Electrolyte detection outs cell leaks
Cell leakage in lithium ion batteries is bad news, so battery makers want to find any that happen during manufacture or assembly so their quality control teams can prevent early failures and minimise warranty costs, while drivers need confidence, safety and low servicing costs. Sandra Seitz from vacuum analysis and test instrument specialists Inficon explained that the company has developed a direct electrolyte detection method and a range of vacuum machines to test different types of cells.

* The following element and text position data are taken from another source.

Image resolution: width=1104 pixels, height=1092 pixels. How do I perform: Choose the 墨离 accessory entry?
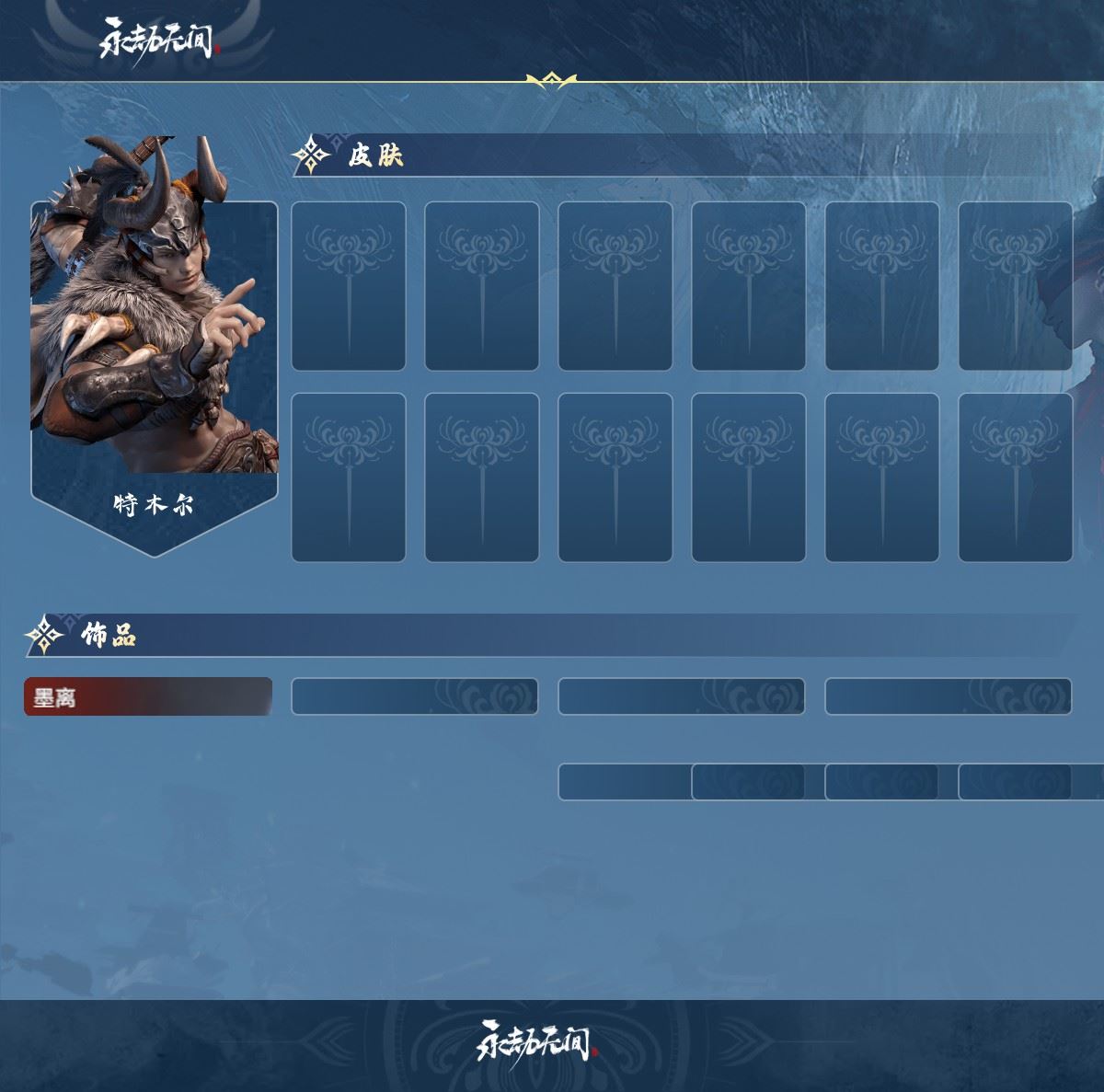pos(147,697)
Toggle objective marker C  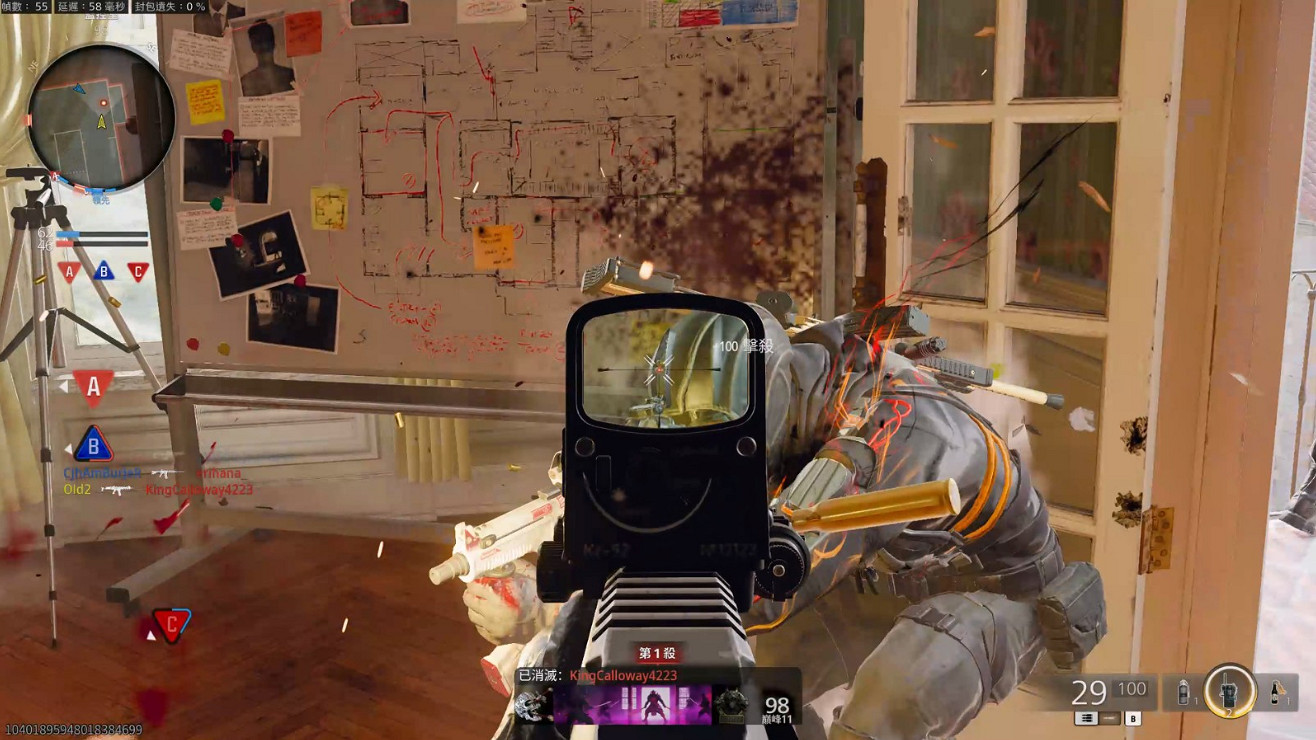click(138, 270)
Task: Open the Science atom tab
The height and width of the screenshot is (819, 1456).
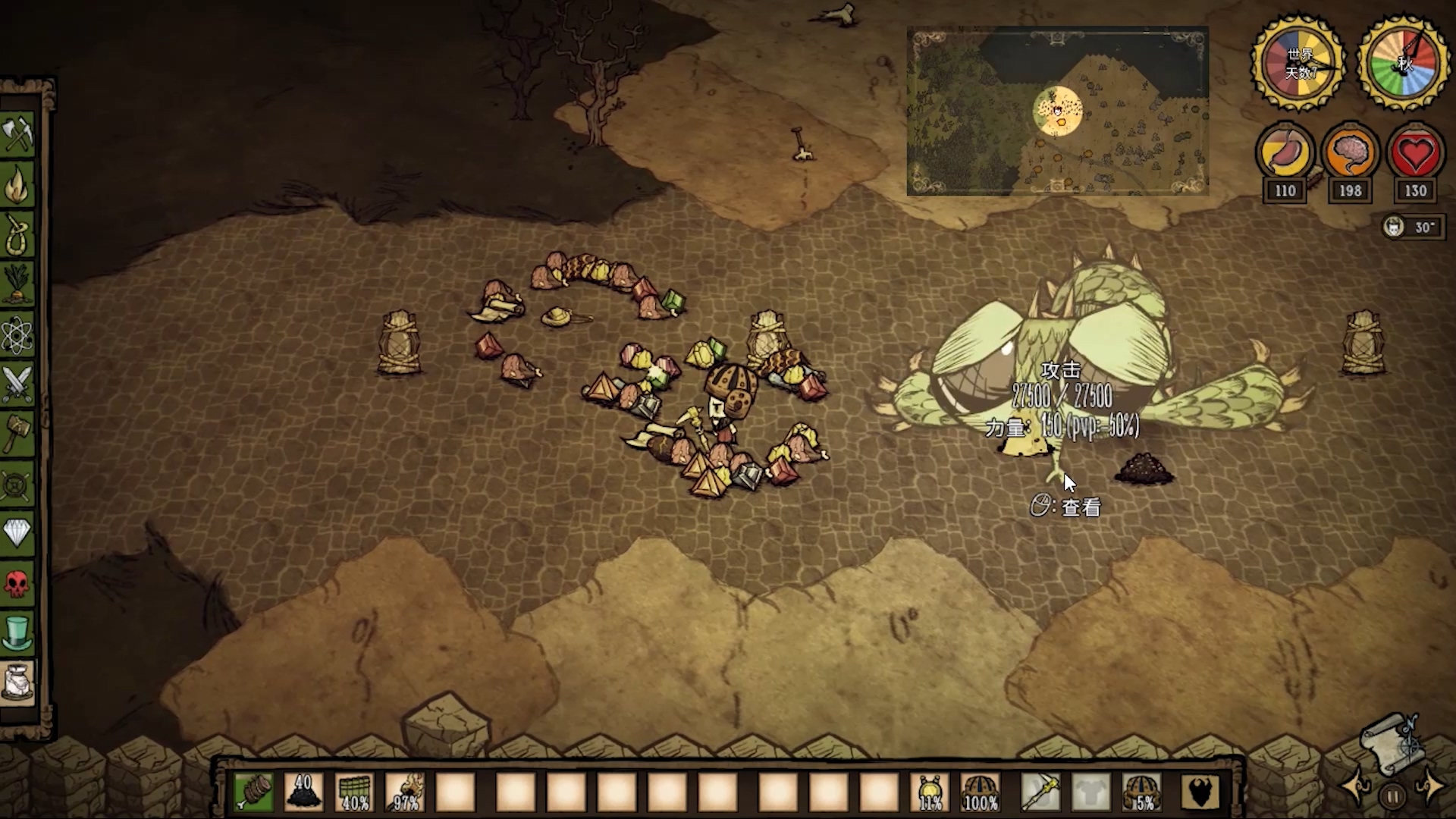Action: coord(18,334)

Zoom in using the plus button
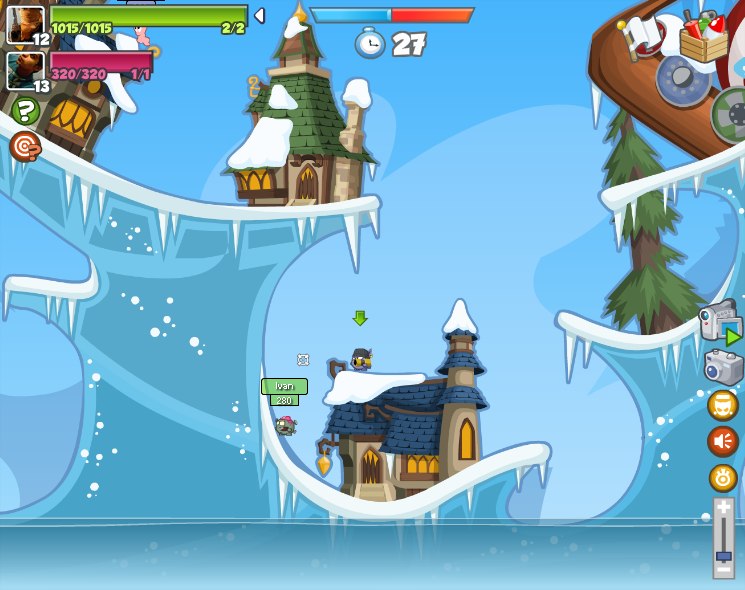click(723, 509)
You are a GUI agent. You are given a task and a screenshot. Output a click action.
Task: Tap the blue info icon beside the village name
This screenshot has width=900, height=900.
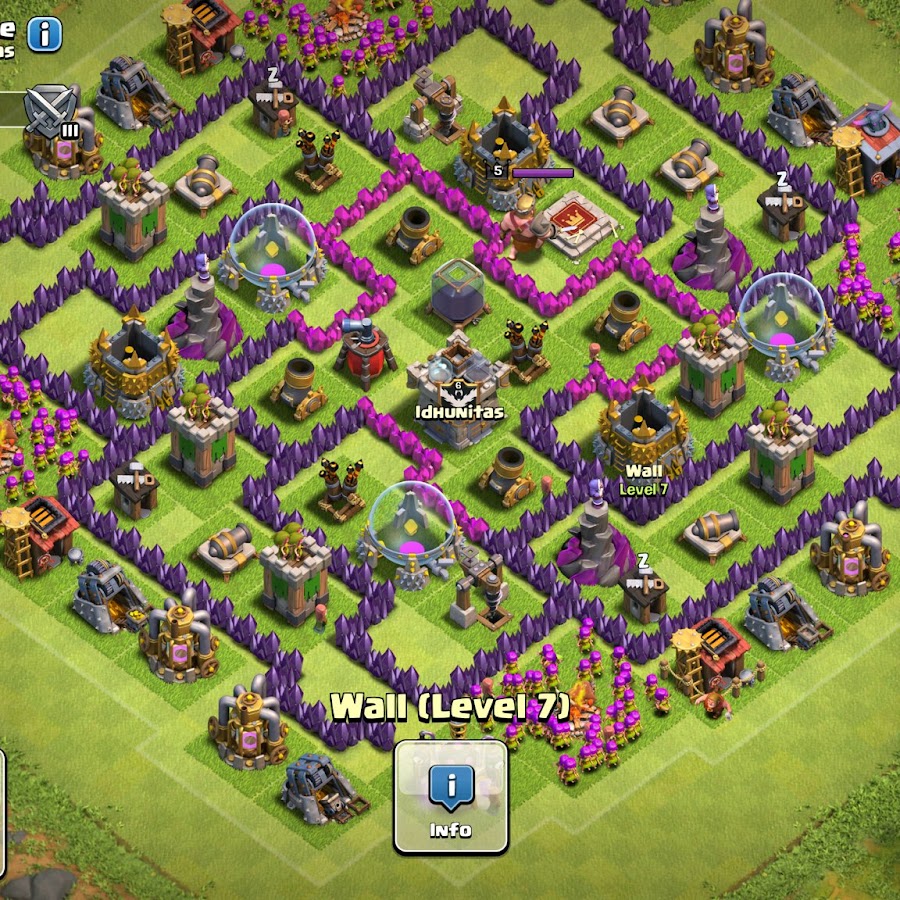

The pressure in most battery cells, and particularly in pouch cells that rely on outside pressure to push the anode and cathode together, is below atmospheric, she said. Therefore a small leak will tend to draw in air along with moisture that will react with the electrolyte to form sulphuric acid, worsening the leak, so leaks tend to grow. With holes of up to 56 microns in size, the pressure differential tending to push the electrolyte out are balanced by forces including surface tension that make it cling to the walls of the leak path, so no electrolyte gets out. A hole any larger than that will result in a leak rate of at least 10-6 mbar l/sec. (The millibar-litre per second is the standard measure of leakage rate that takes air pressure into account). Inficon’s detection method targets leaks of this size or larger.
The method works by reversing the normal pressure conditions in the cell using a vacuum chamber into which the cell is placed, Seitz explained. “You are actually pulling electrolyte out of the cell, which then can evaporate on the surface of the leak opening, and a mass-spectrometer-based sensor detects the solvent vapour.”
The system stores all test data ready for export, includes a USB port for bar code scanners and other means of identifying test items and features Fieldbus interfaces to link it to factory automation systems including ProfiNet, ProfiBus, and DeviceNet plus an Ethernet IP interface.
The core of the system is the ELT3000, consisting of a gas detection unit with the sensor, and a gas control unit that controls the pump down and sends the gas to the sensor. A set of different vacuum chambers of different sizes can be connected to it, including the flexible FTC3000 that can cope with unusual cell shapes by holding them between a membrane in the lid and one in the base that form a seal around the cell as vacuum is pulled. Calibration is provided by the E-Check test leak that provides a constant signal of electrolyte solvent, Seitz said.